Si le soutien au PS est hésitant, une force anticapitaliste
populaire et dynamique fait sérieusement défaut. L’immobilisme par rapport à la
création d’un force anticapitaliste qui dépasserait les rangs de l’extrême
gauche et sa difficulté à se construire dans les entreprises et dans les
syndicats sont des éléments qui ont certainement fragilisé sa côte de
popularité. L’audience médiatique de la LCR ne se prolonge pas vraiment en
termes de construction organisationnelle chez les jeunes et les travailleurs.
Plus grave, nombre de militants ayant adhéré récemment quittent les rangs de
l’organisation, faute d’une vision claire des perspectives.
La popularité un peu aléatoire de l’extrême gauche
peut aussi refléter des aspects de démoralisation chez les travailleurs qui ne
sont pas forcément convaincus que des élus révolutionnaires aient le pouvoir ou
la volonté de changer leur quotidien.
La contestation altermondialiste ou syndicale est
également hésitante. Les manifestations pour la sécu et contre la guerre
montrent un vrai dynamisme, sans pour autant réussir à passer le cap vers un
mouvement réellement massif. Après la défaite sur les retraites, les salariés
hésitent, sans une direction plus déterminée, à entrer en lutte.

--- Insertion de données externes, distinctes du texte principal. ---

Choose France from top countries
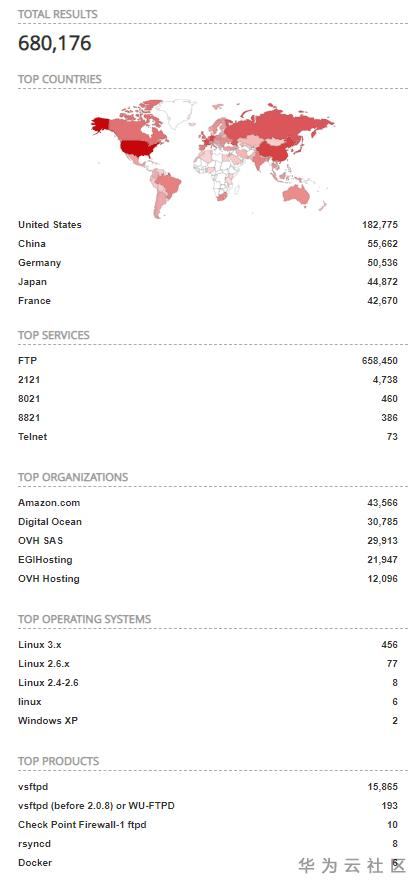Viewport: 419px width, 891px height. point(34,301)
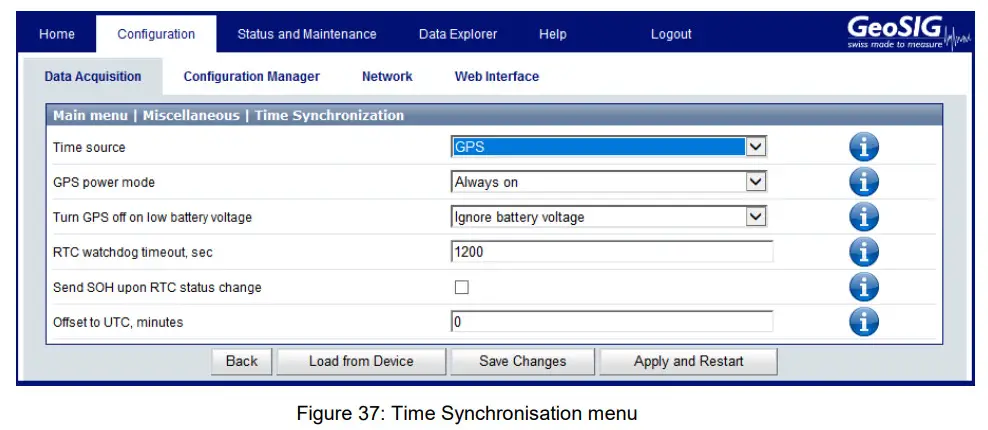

Les listes « 100% altermondialistes » retirées au
dernier moment, les listes « EuroPalestine » et d’autres démontrent que
beaucoup de militants cherchent - en ordre dispersé - des moyens d’influencer
directement le paysage et les institutions politiques. L’extrême gauche n’a pas
su pour l’instant convaincre assez largement de son utilité pour les mouvements
à une échelle de masse.
Pourtant, la dernière manifestation du 5 juin contre
le terroriste Bush révèle que les luttes politiques de masse sont encore
capables de rassembler des milliers de jeunes. Elles nous donnent la clé pour
comprendre l’urgence et l’importance d’intervenir prioritairement dans ce
milieu.
La question de l’impérialisme a toujours été décisive pour les
révolutionnaires. Répondre à cette question, c’est poser le problème de la
révolution comme alternative à la barbarie capitaliste.
De tous les révolutionnaires, Lénine a été le plus
loin dans l’analyse de l’impérialisme ; en 1917, alors que la Russie était
plongée dans l’horreur de la guerre, la question de la prise du pouvoir se
posait directement aux travailleurs.
Notre dossier sur Lénine et la révolution russe s’occupe d’étudier toutes les
questions qui se posaient aux révolutionnaires russes durant cette période. Ce
dossier n’a pas pour objet de calquer une situation politique à une autre, mais
il fourmille d’enseignements qui devraient aider les militants d’aujourd’hui à
mieux comprendre les enjeux actuels.
Les luttes économiques, politiques et idéologiques
doivent toutes être menées de front, et ces luttes dans les mois et les années
à venir auront tendance à s’accélérer et à poser de plus en plus clairement la
question du pouvoir dans la société.
Bonne lecture !
[Quelques coquilles corrigées plus tard.]